◆ **Extracted records**
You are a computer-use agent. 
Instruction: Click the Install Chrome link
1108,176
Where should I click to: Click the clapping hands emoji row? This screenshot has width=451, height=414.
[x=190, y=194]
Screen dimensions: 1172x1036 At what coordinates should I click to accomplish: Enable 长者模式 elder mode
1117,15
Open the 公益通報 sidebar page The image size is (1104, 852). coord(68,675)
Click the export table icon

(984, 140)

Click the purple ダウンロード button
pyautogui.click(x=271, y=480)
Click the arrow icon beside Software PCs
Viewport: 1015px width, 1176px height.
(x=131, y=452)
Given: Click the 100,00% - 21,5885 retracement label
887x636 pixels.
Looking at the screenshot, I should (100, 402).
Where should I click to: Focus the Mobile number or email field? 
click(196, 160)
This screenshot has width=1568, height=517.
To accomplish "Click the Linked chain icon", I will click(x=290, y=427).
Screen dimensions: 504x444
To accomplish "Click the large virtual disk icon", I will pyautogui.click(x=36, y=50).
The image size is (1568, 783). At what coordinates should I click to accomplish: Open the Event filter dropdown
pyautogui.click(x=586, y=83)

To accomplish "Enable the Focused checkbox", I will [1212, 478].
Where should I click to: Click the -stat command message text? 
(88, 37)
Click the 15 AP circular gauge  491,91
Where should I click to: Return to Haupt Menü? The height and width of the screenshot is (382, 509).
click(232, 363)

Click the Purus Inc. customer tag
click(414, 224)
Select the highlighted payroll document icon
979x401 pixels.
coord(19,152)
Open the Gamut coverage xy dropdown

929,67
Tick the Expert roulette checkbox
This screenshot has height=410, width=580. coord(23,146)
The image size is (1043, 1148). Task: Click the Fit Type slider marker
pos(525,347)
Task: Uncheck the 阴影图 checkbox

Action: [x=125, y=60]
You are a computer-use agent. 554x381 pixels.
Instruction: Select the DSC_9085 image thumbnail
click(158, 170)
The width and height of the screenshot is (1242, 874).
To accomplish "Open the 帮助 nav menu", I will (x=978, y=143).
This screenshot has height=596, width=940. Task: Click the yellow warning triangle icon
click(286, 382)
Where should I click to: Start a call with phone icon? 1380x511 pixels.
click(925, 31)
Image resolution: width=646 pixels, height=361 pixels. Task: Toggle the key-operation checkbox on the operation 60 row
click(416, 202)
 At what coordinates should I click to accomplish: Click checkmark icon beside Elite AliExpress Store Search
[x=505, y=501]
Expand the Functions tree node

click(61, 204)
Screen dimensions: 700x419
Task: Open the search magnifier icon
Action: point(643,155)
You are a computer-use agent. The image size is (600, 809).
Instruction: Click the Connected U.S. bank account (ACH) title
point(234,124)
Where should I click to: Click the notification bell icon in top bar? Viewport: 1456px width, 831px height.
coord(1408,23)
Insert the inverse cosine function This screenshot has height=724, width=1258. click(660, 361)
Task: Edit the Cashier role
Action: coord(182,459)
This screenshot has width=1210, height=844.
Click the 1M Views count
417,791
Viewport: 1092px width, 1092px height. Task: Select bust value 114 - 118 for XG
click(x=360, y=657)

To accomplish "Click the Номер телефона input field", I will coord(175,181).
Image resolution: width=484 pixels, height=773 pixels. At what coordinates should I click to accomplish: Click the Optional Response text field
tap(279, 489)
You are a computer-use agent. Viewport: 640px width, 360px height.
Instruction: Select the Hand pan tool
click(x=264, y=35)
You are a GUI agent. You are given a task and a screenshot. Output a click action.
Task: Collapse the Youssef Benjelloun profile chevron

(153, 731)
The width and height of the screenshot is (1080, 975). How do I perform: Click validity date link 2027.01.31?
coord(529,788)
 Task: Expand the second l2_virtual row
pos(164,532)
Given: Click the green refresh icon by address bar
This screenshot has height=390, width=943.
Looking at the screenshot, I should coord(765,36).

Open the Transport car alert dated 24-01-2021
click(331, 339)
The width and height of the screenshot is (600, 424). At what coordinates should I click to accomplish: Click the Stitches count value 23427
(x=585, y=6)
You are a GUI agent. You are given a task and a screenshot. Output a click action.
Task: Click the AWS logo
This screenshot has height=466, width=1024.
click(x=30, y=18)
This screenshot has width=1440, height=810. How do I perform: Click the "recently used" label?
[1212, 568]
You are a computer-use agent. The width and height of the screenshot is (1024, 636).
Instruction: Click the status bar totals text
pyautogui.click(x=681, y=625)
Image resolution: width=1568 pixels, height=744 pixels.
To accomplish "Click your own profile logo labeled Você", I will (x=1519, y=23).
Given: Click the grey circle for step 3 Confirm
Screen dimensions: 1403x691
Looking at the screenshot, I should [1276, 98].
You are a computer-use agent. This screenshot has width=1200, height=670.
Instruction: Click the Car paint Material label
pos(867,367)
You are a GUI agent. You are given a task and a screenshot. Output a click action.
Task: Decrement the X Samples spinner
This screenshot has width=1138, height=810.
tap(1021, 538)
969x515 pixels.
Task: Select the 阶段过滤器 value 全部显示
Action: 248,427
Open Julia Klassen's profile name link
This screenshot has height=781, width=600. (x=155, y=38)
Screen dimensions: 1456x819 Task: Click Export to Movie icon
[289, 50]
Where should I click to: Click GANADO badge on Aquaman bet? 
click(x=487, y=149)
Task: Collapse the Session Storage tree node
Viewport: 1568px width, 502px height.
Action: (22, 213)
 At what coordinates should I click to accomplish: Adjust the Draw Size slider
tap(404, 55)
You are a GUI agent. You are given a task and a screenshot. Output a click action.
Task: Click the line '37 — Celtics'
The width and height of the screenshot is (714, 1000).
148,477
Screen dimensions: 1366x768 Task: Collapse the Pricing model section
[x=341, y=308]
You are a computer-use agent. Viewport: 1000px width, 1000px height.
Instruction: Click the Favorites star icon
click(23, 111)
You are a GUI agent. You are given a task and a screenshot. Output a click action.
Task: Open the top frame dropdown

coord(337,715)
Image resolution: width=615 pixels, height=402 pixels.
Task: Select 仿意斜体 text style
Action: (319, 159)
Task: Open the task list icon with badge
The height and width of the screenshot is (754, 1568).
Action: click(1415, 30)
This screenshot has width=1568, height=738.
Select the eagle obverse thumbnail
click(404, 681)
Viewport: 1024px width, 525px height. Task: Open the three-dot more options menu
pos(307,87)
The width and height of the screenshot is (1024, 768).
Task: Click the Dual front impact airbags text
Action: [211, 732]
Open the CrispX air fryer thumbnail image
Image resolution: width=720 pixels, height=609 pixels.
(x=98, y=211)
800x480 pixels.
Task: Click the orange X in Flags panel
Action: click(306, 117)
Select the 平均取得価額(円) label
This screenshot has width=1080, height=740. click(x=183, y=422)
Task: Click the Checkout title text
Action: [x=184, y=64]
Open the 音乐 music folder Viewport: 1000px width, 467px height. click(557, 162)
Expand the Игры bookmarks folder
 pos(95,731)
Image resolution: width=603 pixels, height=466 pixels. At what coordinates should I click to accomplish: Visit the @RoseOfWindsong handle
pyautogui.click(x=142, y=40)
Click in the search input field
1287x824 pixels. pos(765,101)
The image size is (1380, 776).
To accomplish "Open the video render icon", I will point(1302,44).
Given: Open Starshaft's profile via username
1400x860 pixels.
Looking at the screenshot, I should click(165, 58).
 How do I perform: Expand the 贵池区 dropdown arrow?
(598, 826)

◆ **What to do**
Each line of the material above is to be retyped verbatim.

◆ **Result below**
You are a computer-use agent. 
Instruction: Click the Install Chrome link
1108,176
Where should I click to: Click the clapping hands emoji row? This screenshot has width=451, height=414.
[x=190, y=194]
Screen dimensions: 1172x1036 At what coordinates should I click to accomplish: Enable 长者模式 elder mode
1117,15
Open the 公益通報 sidebar page The image size is (1104, 852). coord(68,675)
Click the export table icon

(984, 140)

Click the purple ダウンロード button
pyautogui.click(x=271, y=480)
Click the arrow icon beside Software PCs
Viewport: 1015px width, 1176px height.
(x=131, y=452)
Given: Click the 100,00% - 21,5885 retracement label
887x636 pixels.
Looking at the screenshot, I should (100, 402).
Where should I click to: Focus the Mobile number or email field? 
click(196, 160)
This screenshot has width=1568, height=517.
To accomplish "Click the Linked chain icon", I will click(x=290, y=427).
Screen dimensions: 504x444
To accomplish "Click the large virtual disk icon", I will pyautogui.click(x=36, y=50).
The image size is (1568, 783). At what coordinates should I click to accomplish: Open the Event filter dropdown
pyautogui.click(x=586, y=83)

To accomplish "Enable the Focused checkbox", I will [1212, 478].
Where should I click to: Click the -stat command message text? 
(88, 37)
Click the 15 AP circular gauge  491,91
Where should I click to: Return to Haupt Menü? The height and width of the screenshot is (382, 509).
click(232, 363)

Click the Purus Inc. customer tag
click(414, 224)
Select the highlighted payroll document icon
979x401 pixels.
coord(19,152)
Open the Gamut coverage xy dropdown

929,67
Tick the Expert roulette checkbox
This screenshot has height=410, width=580. coord(23,146)
The image size is (1043, 1148). Task: Click the Fit Type slider marker
pos(525,347)
Task: Uncheck the 阴影图 checkbox

Action: [x=125, y=60]
You are a computer-use agent. 554x381 pixels.
Instruction: Select the DSC_9085 image thumbnail
click(158, 170)
The width and height of the screenshot is (1242, 874).
To accomplish "Open the 帮助 nav menu", I will (x=978, y=143).
This screenshot has height=596, width=940. Task: Click the yellow warning triangle icon
click(286, 382)
Where should I click to: Start a call with phone icon? 1380x511 pixels.
click(925, 31)
Image resolution: width=646 pixels, height=361 pixels. Task: Toggle the key-operation checkbox on the operation 60 row
click(416, 202)
 At what coordinates should I click to accomplish: Click checkmark icon beside Elite AliExpress Store Search
[x=505, y=501]
Expand the Functions tree node

click(61, 204)
Screen dimensions: 700x419
Task: Open the search magnifier icon
Action: point(643,155)
You are a computer-use agent. The image size is (600, 809).
Instruction: Click the Connected U.S. bank account (ACH) title
point(234,124)
Where should I click to: Click the notification bell icon in top bar? Viewport: 1456px width, 831px height.
coord(1408,23)
Insert the inverse cosine function This screenshot has height=724, width=1258. click(660, 361)
Task: Edit the Cashier role
Action: coord(182,459)
This screenshot has width=1210, height=844.
Click the 1M Views count
417,791
Viewport: 1092px width, 1092px height. Task: Select bust value 114 - 118 for XG
click(x=360, y=657)

To accomplish "Click the Номер телефона input field", I will coord(175,181).
Image resolution: width=484 pixels, height=773 pixels. At what coordinates should I click to accomplish: Click the Optional Response text field
tap(279, 489)
You are a computer-use agent. Viewport: 640px width, 360px height.
Instruction: Select the Hand pan tool
click(x=264, y=35)
You are a GUI agent. You are given a task and a screenshot. Output a click action.
Task: Collapse the Youssef Benjelloun profile chevron

(153, 731)
The width and height of the screenshot is (1080, 975). How do I perform: Click validity date link 2027.01.31?
coord(529,788)
 Task: Expand the second l2_virtual row
pos(164,532)
Given: Click the green refresh icon by address bar
This screenshot has height=390, width=943.
Looking at the screenshot, I should coord(765,36).

Open the Transport car alert dated 24-01-2021
click(331, 339)
The width and height of the screenshot is (600, 424). At what coordinates should I click to accomplish: Click the Stitches count value 23427
(x=585, y=6)
You are a GUI agent. You are given a task and a screenshot. Output a click action.
Task: Click the AWS logo
This screenshot has height=466, width=1024.
click(x=30, y=18)
This screenshot has width=1440, height=810. How do I perform: Click the "recently used" label?
[1212, 568]
You are a computer-use agent. The width and height of the screenshot is (1024, 636).
Instruction: Click the status bar totals text
pyautogui.click(x=681, y=625)
Image resolution: width=1568 pixels, height=744 pixels.
To accomplish "Click your own profile logo labeled Você", I will (x=1519, y=23).
Given: Click the grey circle for step 3 Confirm
Screen dimensions: 1403x691
Looking at the screenshot, I should [1276, 98].
You are a computer-use agent. This screenshot has width=1200, height=670.
Instruction: Click the Car paint Material label
pos(867,367)
You are a GUI agent. You are given a task and a screenshot. Output a click action.
Task: Decrement the X Samples spinner
This screenshot has width=1138, height=810.
tap(1021, 538)
969x515 pixels.
Task: Select the 阶段过滤器 value 全部显示
Action: 248,427
Open Julia Klassen's profile name link
This screenshot has height=781, width=600. (x=155, y=38)
Screen dimensions: 1456x819 Task: Click Export to Movie icon
[289, 50]
Where should I click to: Click GANADO badge on Aquaman bet? 
click(x=487, y=149)
Task: Collapse the Session Storage tree node
Viewport: 1568px width, 502px height.
Action: (22, 213)
 At what coordinates should I click to accomplish: Adjust the Draw Size slider
tap(404, 55)
You are a GUI agent. You are given a task and a screenshot. Output a click action.
Task: Click the line '37 — Celtics'
The width and height of the screenshot is (714, 1000).
148,477
Screen dimensions: 1366x768 Task: Collapse the Pricing model section
[x=341, y=308]
You are a computer-use agent. Viewport: 1000px width, 1000px height.
Instruction: Click the Favorites star icon
click(23, 111)
You are a GUI agent. You are given a task and a screenshot. Output a click action.
Task: Open the top frame dropdown

coord(337,715)
Image resolution: width=615 pixels, height=402 pixels.
Task: Select 仿意斜体 text style
Action: (319, 159)
Task: Open the task list icon with badge
The height and width of the screenshot is (754, 1568).
Action: click(1415, 30)
This screenshot has width=1568, height=738.
Select the eagle obverse thumbnail
click(404, 681)
Viewport: 1024px width, 525px height. Task: Open the three-dot more options menu
pos(307,87)
The width and height of the screenshot is (1024, 768).
Task: Click the Dual front impact airbags text
Action: [211, 732]
Open the CrispX air fryer thumbnail image
Image resolution: width=720 pixels, height=609 pixels.
(x=98, y=211)
800x480 pixels.
Task: Click the orange X in Flags panel
Action: click(306, 117)
Select the 平均取得価額(円) label
This screenshot has width=1080, height=740. click(x=183, y=422)
Task: Click the Checkout title text
Action: [x=184, y=64]
Open the 音乐 music folder Viewport: 1000px width, 467px height. click(557, 162)
Expand the Игры bookmarks folder
 pos(95,731)
Image resolution: width=603 pixels, height=466 pixels. At what coordinates should I click to accomplish: Visit the @RoseOfWindsong handle
pyautogui.click(x=142, y=40)
Click in the search input field
1287x824 pixels. pos(765,101)
The image size is (1380, 776).
To accomplish "Open the video render icon", I will point(1302,44).
Given: Open Starshaft's profile via username
1400x860 pixels.
Looking at the screenshot, I should click(165, 58).
 How do I perform: Expand the 贵池区 dropdown arrow?
(598, 826)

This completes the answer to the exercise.